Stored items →
——————

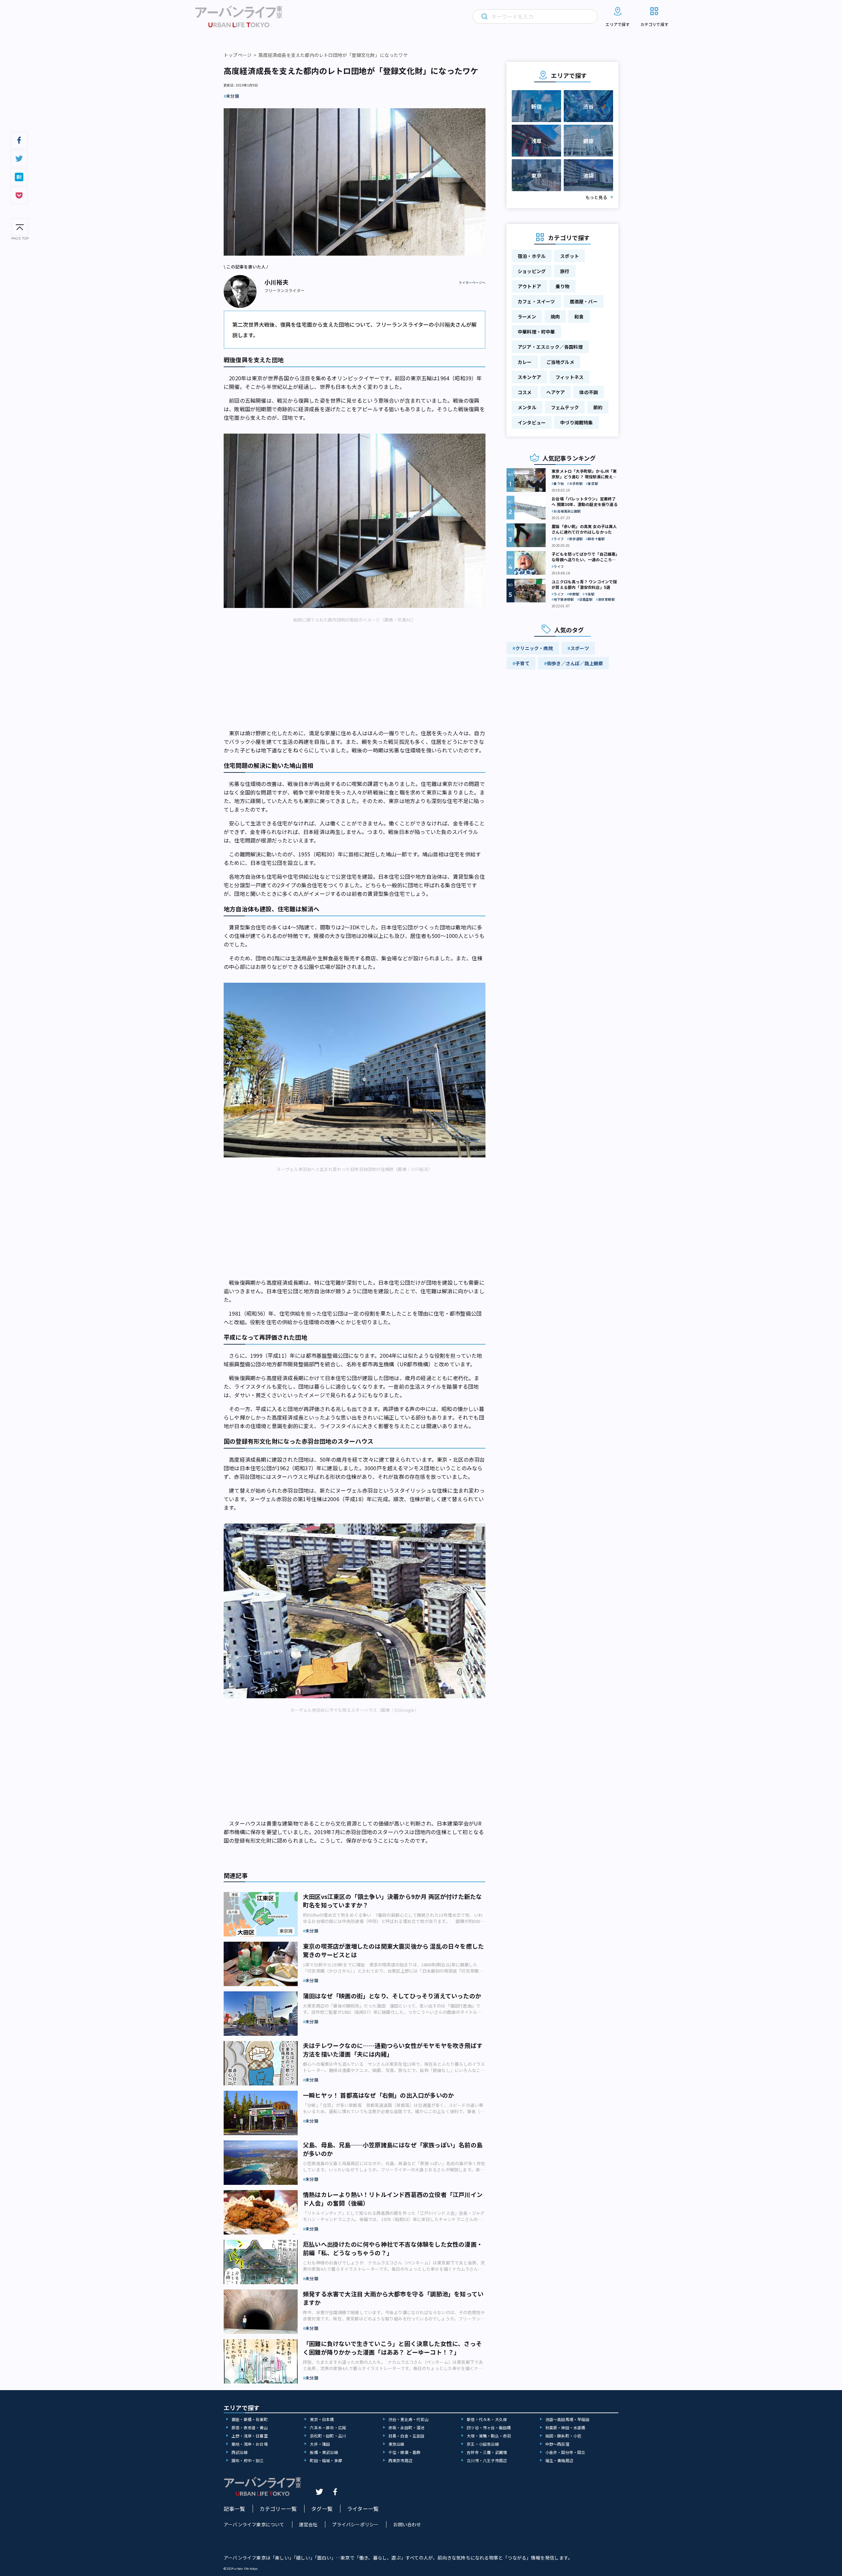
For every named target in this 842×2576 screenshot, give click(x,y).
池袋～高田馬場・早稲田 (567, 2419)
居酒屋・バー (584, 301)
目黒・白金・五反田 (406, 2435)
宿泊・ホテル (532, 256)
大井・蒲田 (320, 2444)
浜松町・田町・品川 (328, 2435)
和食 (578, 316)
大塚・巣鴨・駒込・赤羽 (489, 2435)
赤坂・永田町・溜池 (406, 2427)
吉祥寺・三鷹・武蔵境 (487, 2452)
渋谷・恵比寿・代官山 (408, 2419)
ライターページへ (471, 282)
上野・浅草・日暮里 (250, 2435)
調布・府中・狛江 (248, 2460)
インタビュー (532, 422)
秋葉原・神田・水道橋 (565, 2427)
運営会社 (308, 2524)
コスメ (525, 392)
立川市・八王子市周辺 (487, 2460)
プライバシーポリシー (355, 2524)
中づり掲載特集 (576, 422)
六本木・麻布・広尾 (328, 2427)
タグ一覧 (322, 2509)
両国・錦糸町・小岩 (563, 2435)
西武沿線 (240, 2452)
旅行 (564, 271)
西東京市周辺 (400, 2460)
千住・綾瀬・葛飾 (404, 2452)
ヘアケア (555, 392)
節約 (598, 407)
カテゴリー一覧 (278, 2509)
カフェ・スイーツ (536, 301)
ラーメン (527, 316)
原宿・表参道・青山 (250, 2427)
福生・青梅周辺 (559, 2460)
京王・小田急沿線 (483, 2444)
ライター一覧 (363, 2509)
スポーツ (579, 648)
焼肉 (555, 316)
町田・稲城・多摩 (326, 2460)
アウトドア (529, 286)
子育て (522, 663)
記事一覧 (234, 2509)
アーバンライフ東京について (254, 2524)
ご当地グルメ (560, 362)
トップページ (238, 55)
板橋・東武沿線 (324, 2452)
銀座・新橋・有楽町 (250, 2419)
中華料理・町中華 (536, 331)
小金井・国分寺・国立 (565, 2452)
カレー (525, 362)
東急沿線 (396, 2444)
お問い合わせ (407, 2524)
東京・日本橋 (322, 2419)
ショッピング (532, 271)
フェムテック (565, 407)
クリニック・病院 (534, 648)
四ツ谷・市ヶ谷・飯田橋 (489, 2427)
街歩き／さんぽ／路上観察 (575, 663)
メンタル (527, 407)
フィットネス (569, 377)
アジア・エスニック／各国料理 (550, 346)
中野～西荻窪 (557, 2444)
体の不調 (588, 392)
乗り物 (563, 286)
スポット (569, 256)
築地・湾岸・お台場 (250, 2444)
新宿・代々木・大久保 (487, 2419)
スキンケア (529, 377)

——————

What is needed is every line of the data above, set down exactly but with the images left out.

Answer →
For every named target in this 842×2576 screenshot, give click(x,y).
池袋～高田馬場・早稲田 (567, 2419)
居酒屋・バー (584, 301)
目黒・白金・五反田 (406, 2435)
宿泊・ホテル (532, 256)
大井・蒲田 (320, 2444)
浜松町・田町・品川 (328, 2435)
和食 (578, 316)
大塚・巣鴨・駒込・赤羽 (489, 2435)
赤坂・永田町・溜池 (406, 2427)
吉祥寺・三鷹・武蔵境 (487, 2452)
渋谷・恵比寿・代官山 (408, 2419)
ライターページへ (471, 282)
上野・浅草・日暮里 (250, 2435)
調布・府中・狛江 (248, 2460)
インタビュー (532, 422)
秋葉原・神田・水道橋 (565, 2427)
運営会社 (308, 2524)
コスメ (525, 392)
立川市・八王子市周辺 (487, 2460)
プライバシーポリシー (355, 2524)
中づり掲載特集 (576, 422)
六本木・麻布・広尾 (328, 2427)
タグ一覧 (322, 2509)
両国・錦糸町・小岩 (563, 2435)
西武沿線 (240, 2452)
旅行 (564, 271)
西東京市周辺 (400, 2460)
千住・綾瀬・葛飾 (404, 2452)
ヘアケア (555, 392)
節約 (598, 407)
カテゴリー一覧 (278, 2509)
カフェ・スイーツ (536, 301)
ラーメン (527, 316)
原宿・表参道・青山 (250, 2427)
福生・青梅周辺 (559, 2460)
京王・小田急沿線 (483, 2444)
ライター一覧 (363, 2509)
スポーツ (579, 648)
焼肉 (555, 316)
町田・稲城・多摩 (326, 2460)
アウトドア (529, 286)
子育て (522, 663)
記事一覧 (234, 2509)
アーバンライフ東京について (254, 2524)
ご当地グルメ (560, 362)
トップページ (238, 55)
板橋・東武沿線 (324, 2452)
銀座・新橋・有楽町 (250, 2419)
中華料理・町中華 (536, 331)
小金井・国分寺・国立 (565, 2452)
カレー (525, 362)
東急沿線 (396, 2444)
お問い合わせ (407, 2524)
東京・日本橋 (322, 2419)
ショッピング (532, 271)
フェムテック (565, 407)
クリニック・病院 (534, 648)
四ツ谷・市ヶ谷・飯田橋 (489, 2427)
街歩き／さんぽ／路上観察 (575, 663)
メンタル (527, 407)
フィットネス (569, 377)
アジア・エスニック／各国料理 (550, 346)
中野～西荻窪 (557, 2444)
体の不調 (588, 392)
乗り物 (563, 286)
スポット (569, 256)
築地・湾岸・お台場 (250, 2444)
新宿・代々木・大久保 (487, 2419)
スキンケア (529, 377)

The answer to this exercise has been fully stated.